## AIM OF THE TASK
Copy the first line of the entries below and every line after it through the line containing "You are a GUI". Do not include pictures.

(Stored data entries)
•••••

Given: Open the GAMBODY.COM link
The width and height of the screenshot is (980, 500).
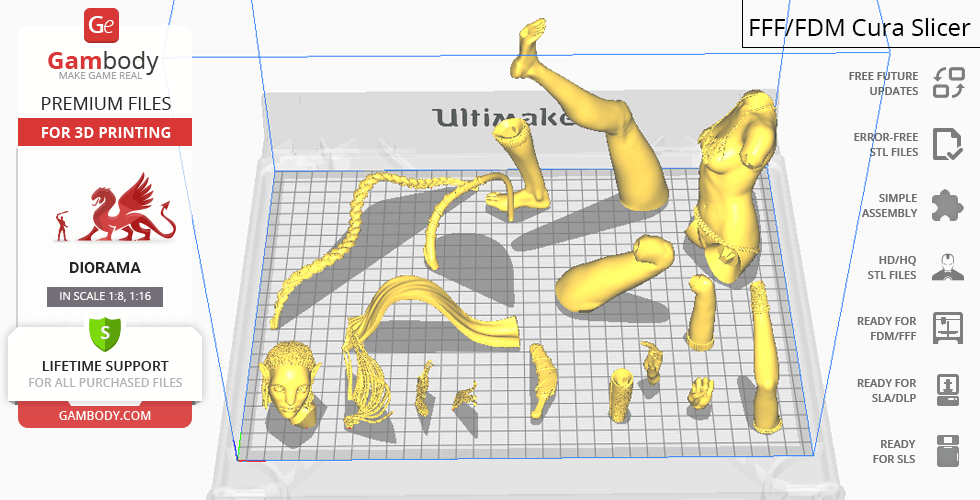Looking at the screenshot, I should pyautogui.click(x=104, y=415).
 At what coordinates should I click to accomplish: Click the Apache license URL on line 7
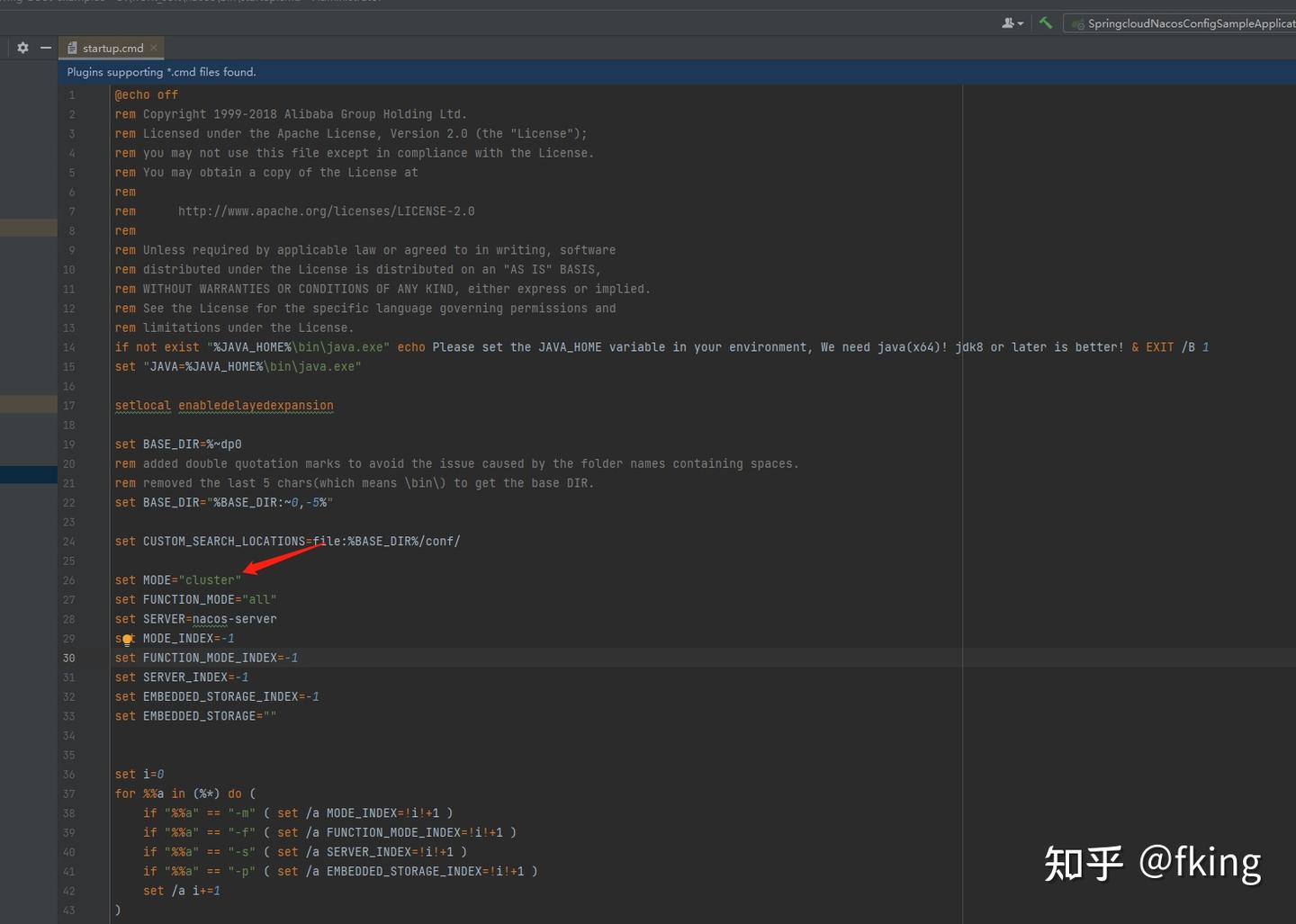point(326,211)
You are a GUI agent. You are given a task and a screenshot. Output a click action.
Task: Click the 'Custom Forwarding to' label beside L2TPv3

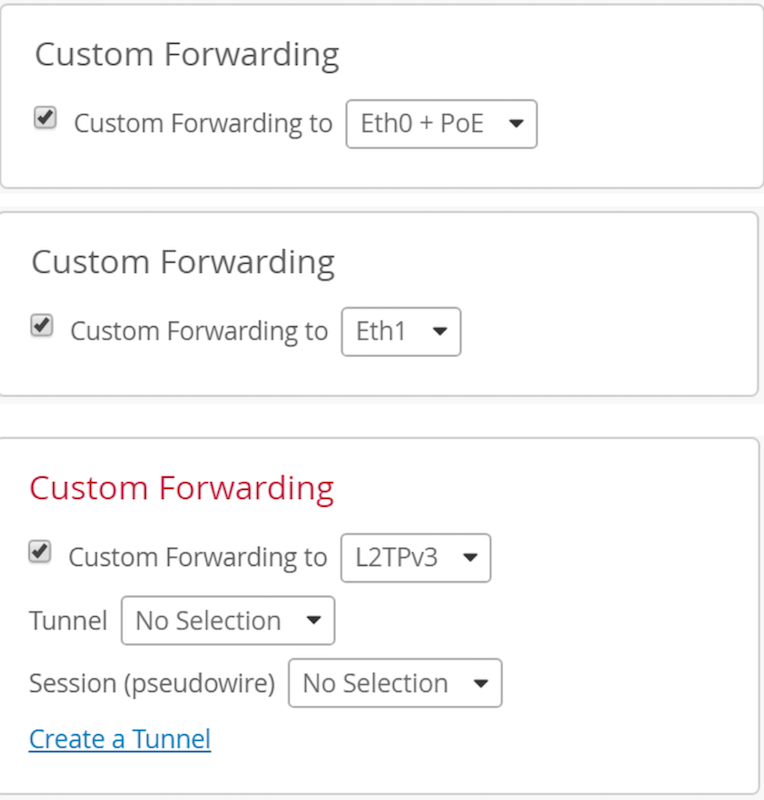click(x=197, y=558)
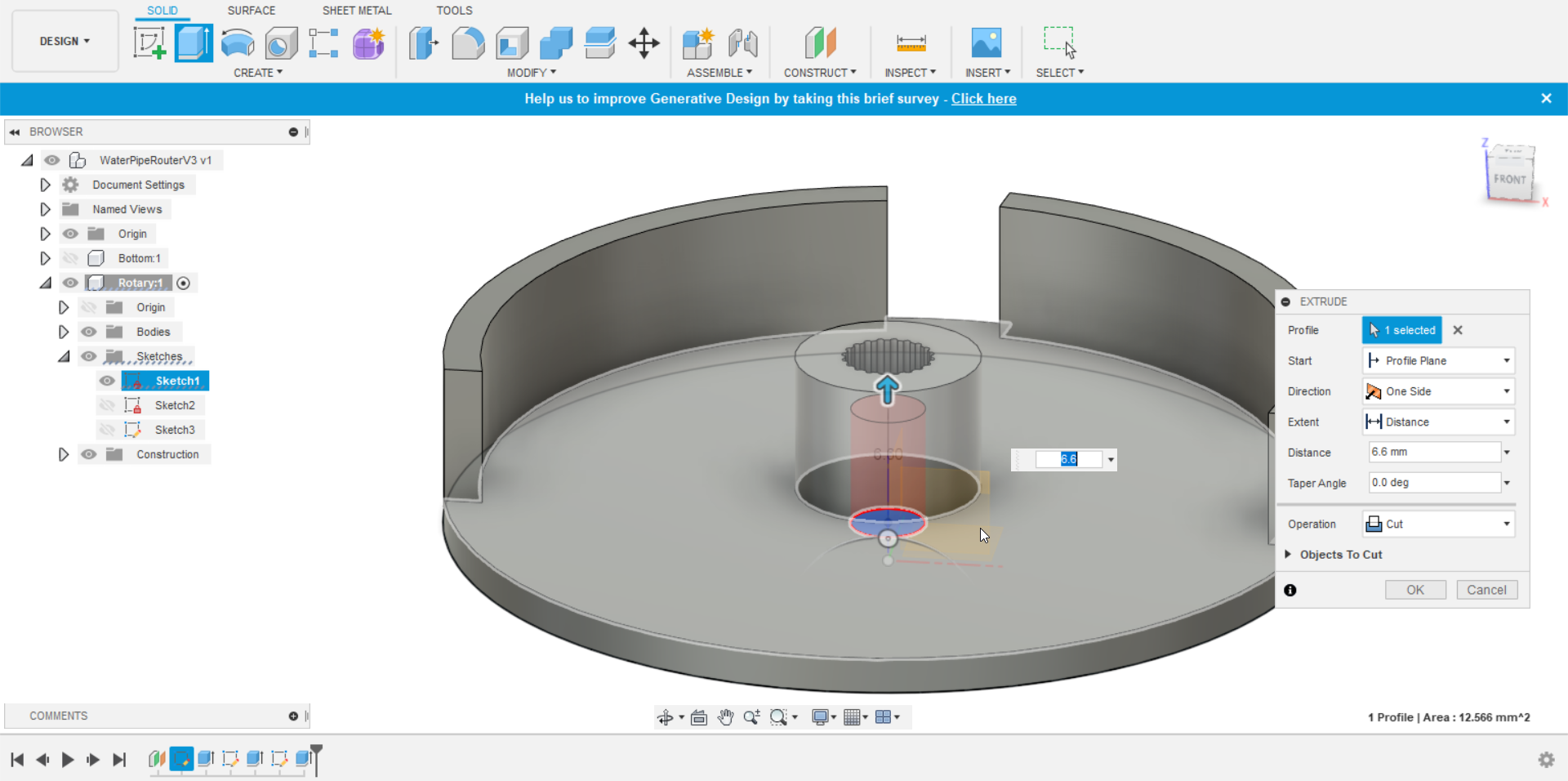Screen dimensions: 1568x781
Task: Expand the Document Settings tree node
Action: click(x=46, y=185)
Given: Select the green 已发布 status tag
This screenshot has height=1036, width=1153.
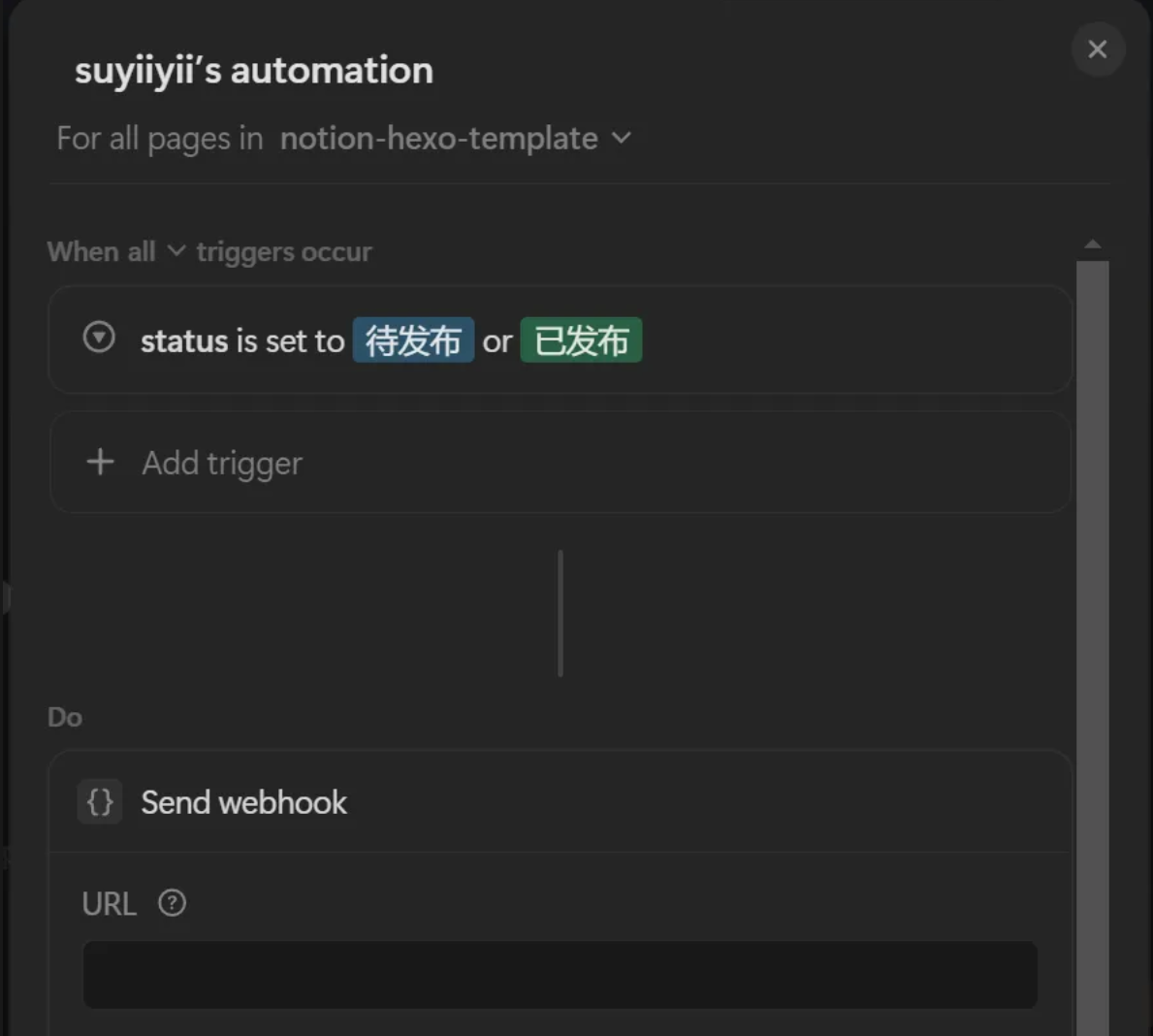Looking at the screenshot, I should [x=581, y=340].
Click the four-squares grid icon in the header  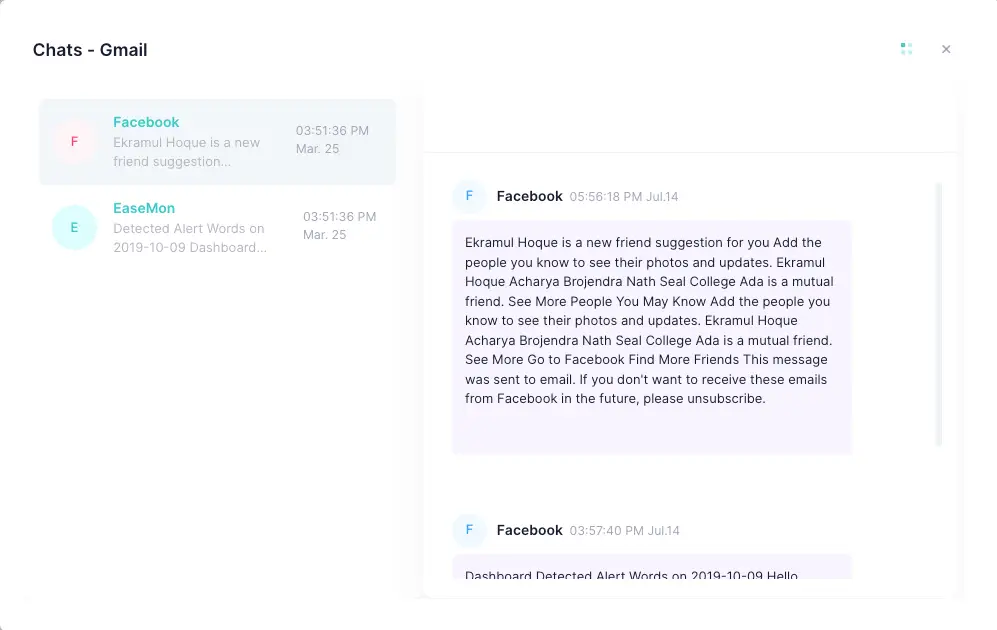click(906, 48)
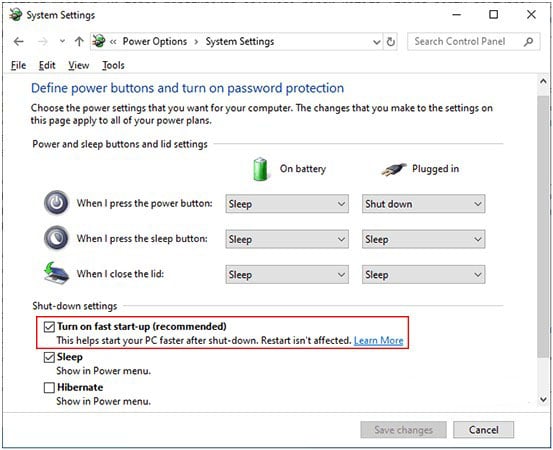Image resolution: width=553 pixels, height=450 pixels.
Task: Click the search magnifier icon
Action: [x=528, y=42]
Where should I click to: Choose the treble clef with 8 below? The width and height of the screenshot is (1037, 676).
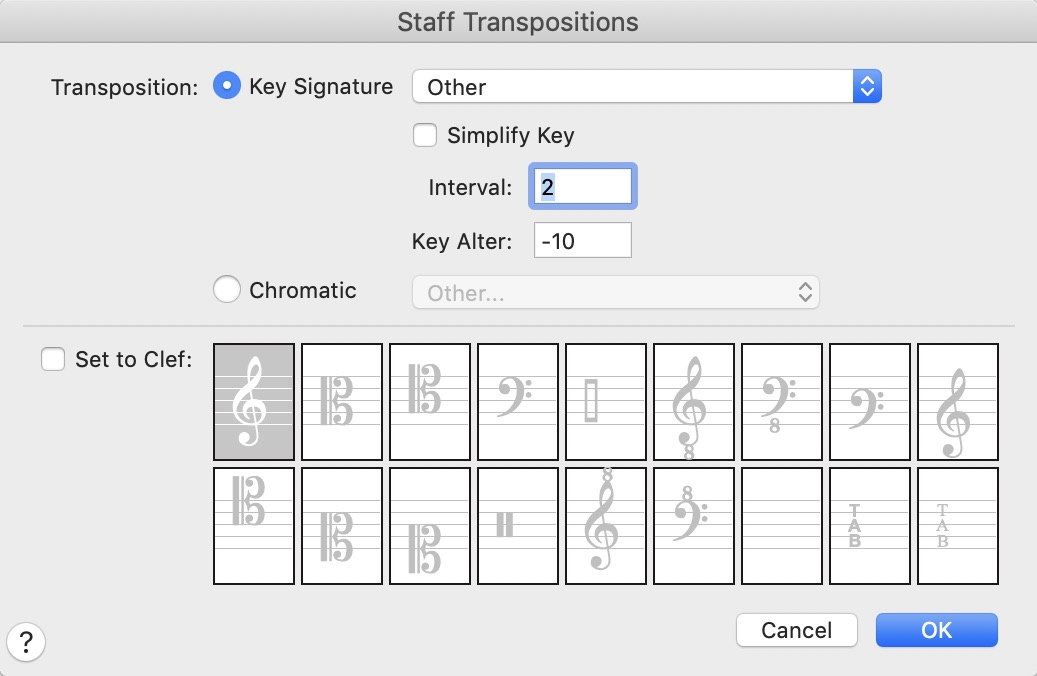click(x=694, y=402)
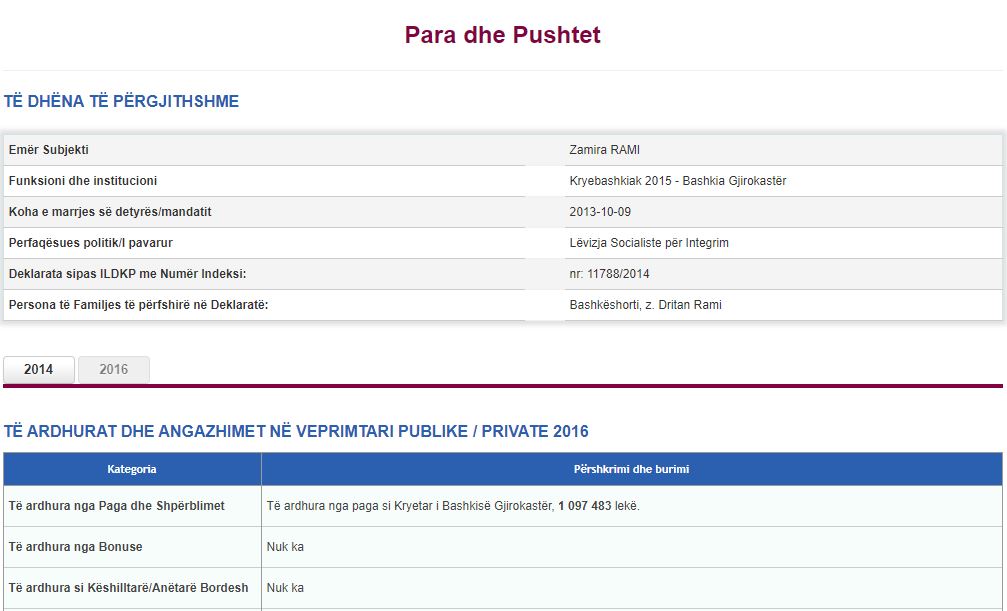Click the 'TË ARDHURAT DHE ANGAZHIMET' section heading
The image size is (1007, 611).
pos(296,432)
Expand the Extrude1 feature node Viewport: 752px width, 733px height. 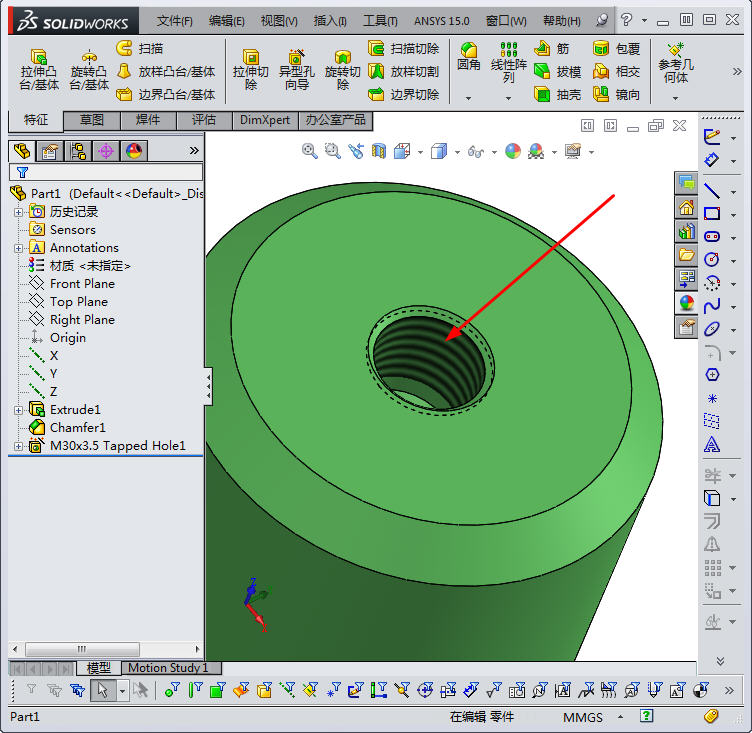click(x=18, y=410)
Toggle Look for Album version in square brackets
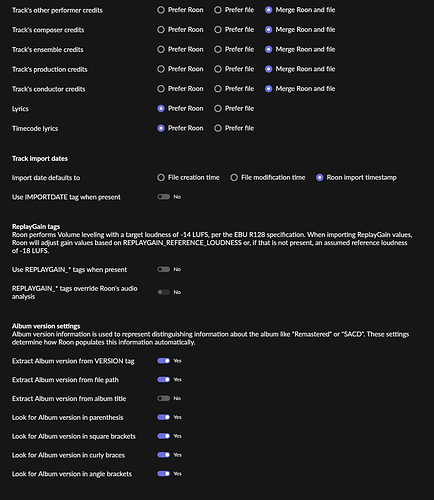Image resolution: width=434 pixels, height=500 pixels. (164, 436)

•••••

## RESPONSE
Given: Open the GAMBODY.COM link
The width and height of the screenshot is (980, 500).
Looking at the screenshot, I should pyautogui.click(x=104, y=415).
 At what coordinates should I click to accomplish: Click the Apache license URL on line 7
point(326,211)
You are a GUI agent. You are given a task and a screenshot. Output a click action.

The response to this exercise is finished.